[Records from a collection]
__________________________________________________
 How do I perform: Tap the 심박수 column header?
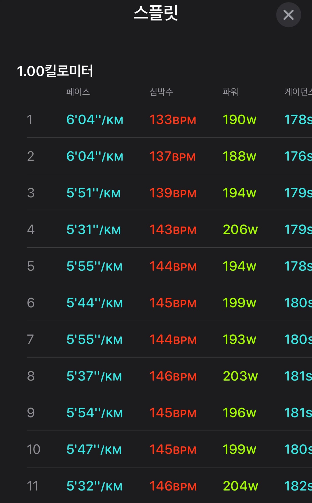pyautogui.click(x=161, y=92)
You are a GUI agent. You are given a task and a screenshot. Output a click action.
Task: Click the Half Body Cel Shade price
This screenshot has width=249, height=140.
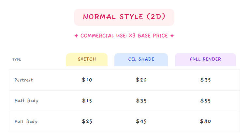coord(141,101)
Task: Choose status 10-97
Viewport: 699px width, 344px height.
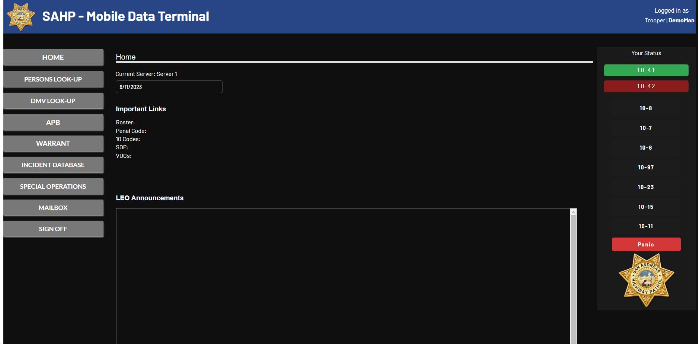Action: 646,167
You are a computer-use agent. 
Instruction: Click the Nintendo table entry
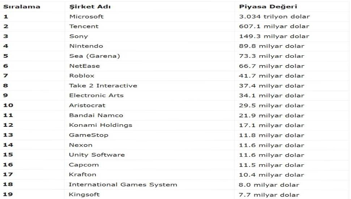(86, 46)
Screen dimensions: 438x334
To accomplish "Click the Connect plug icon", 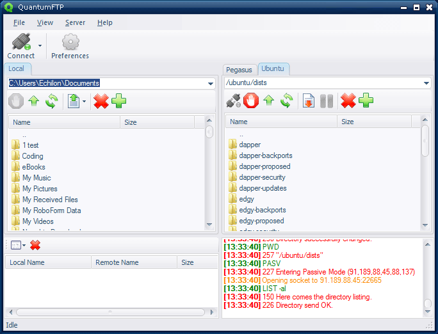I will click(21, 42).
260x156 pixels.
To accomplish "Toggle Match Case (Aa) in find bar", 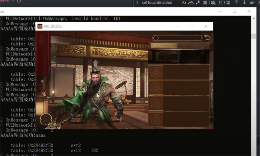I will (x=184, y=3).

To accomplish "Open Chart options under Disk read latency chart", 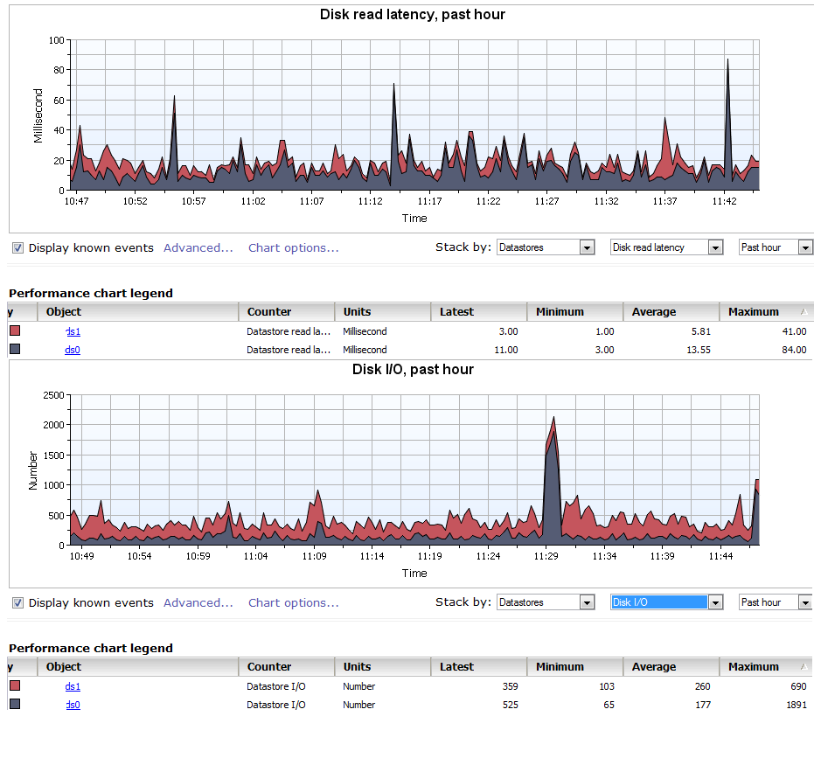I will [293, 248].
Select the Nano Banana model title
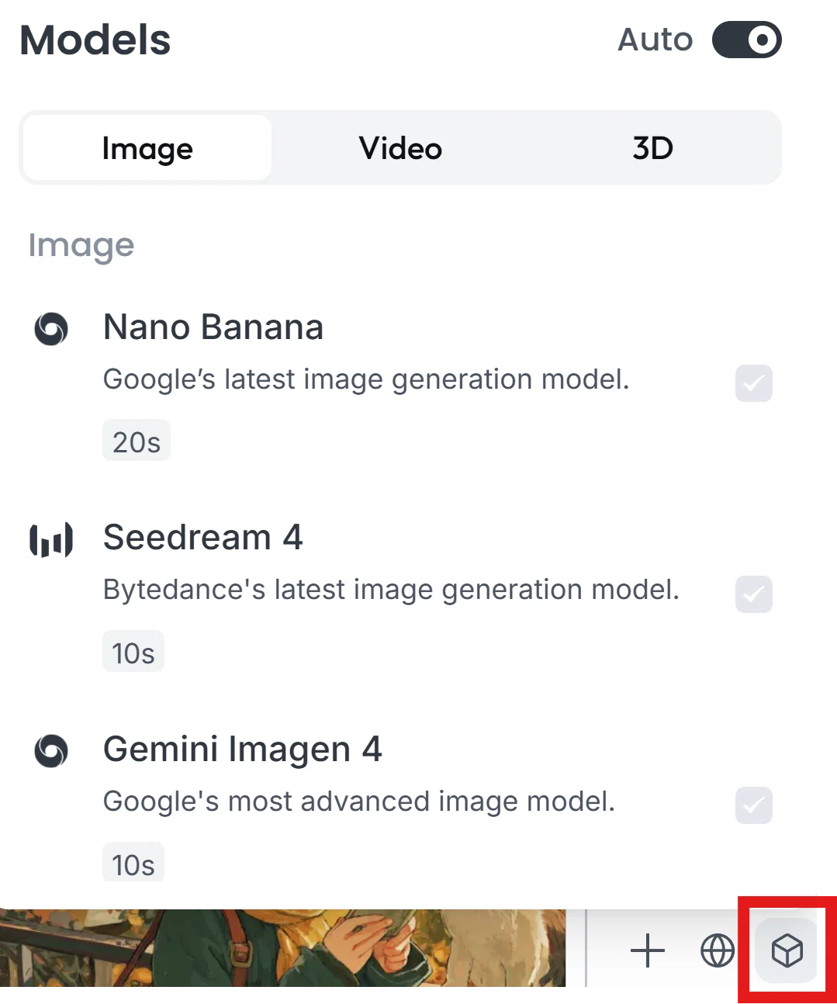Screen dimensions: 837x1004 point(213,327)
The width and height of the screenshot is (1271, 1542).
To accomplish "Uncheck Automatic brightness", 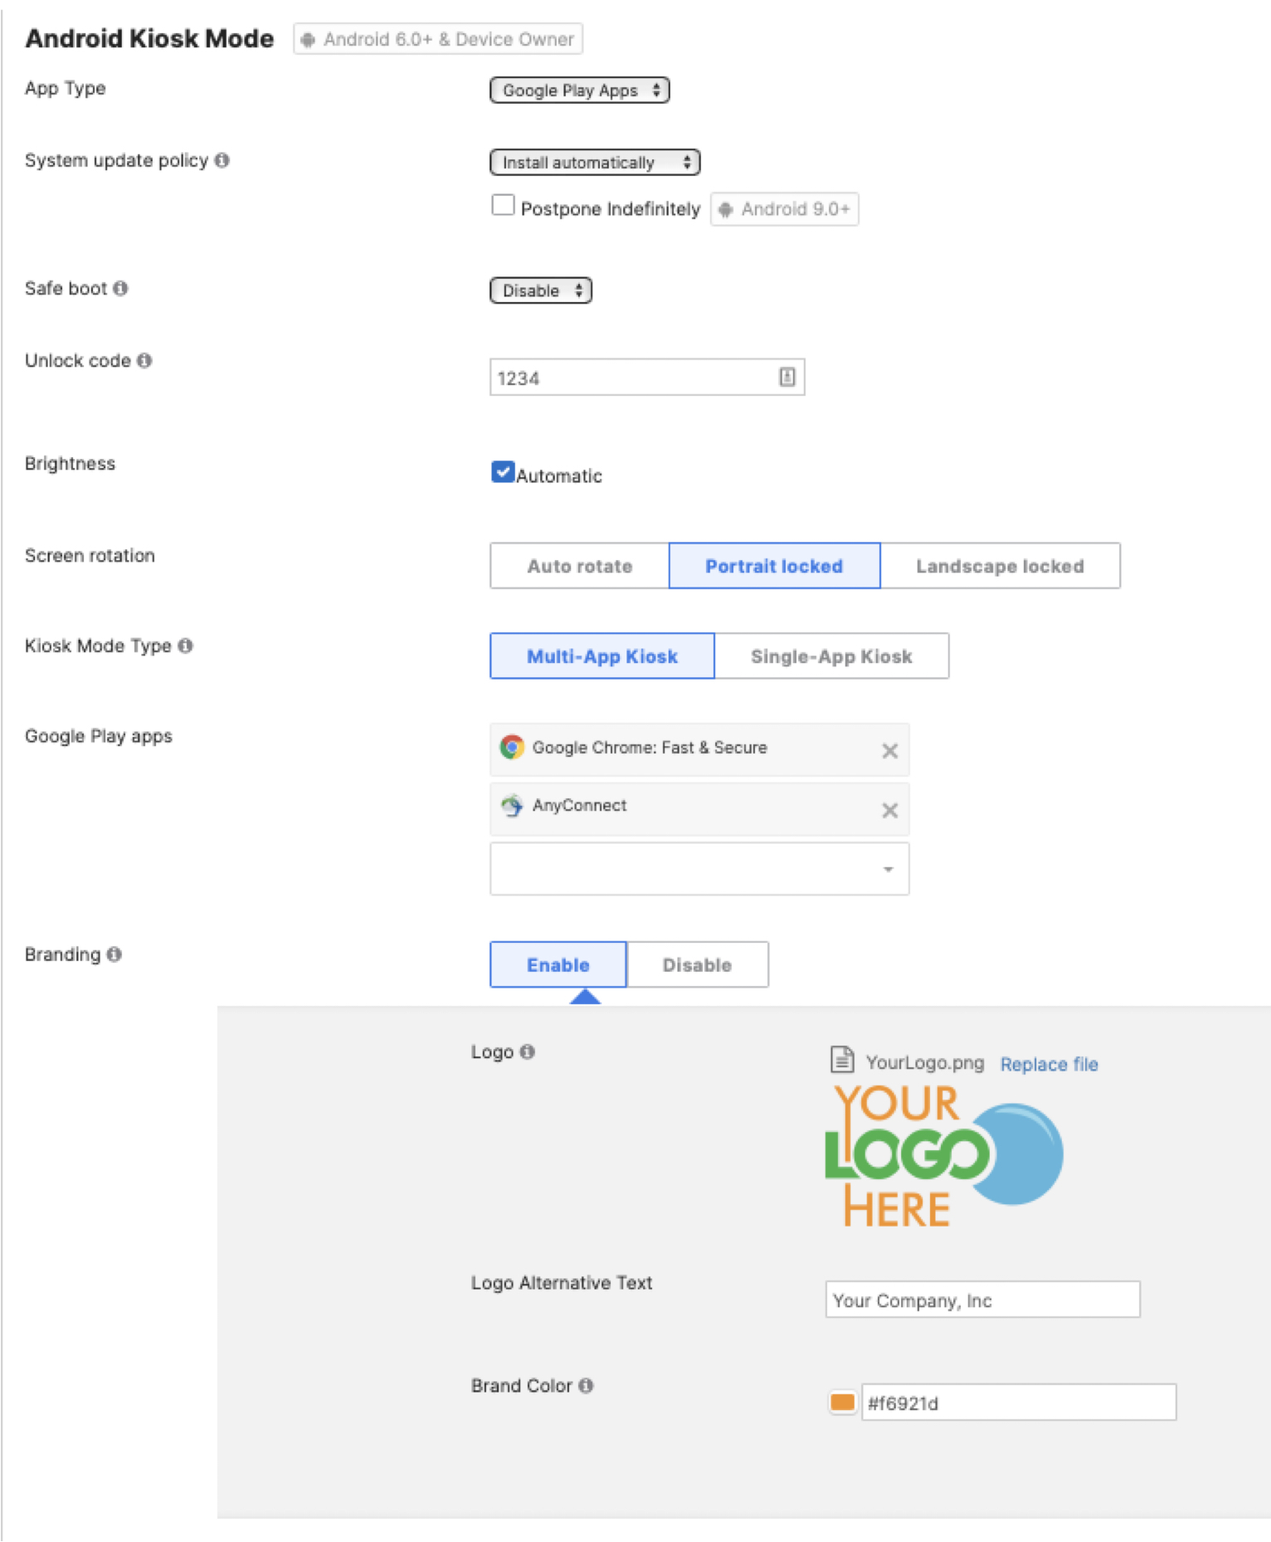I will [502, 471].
__________________________________________________
• **TASK PROMPT**
Check each line of the records above for the word "agent", count the lines that have it, and give only the count.

• **REPLY TO THE EXERCISE**
2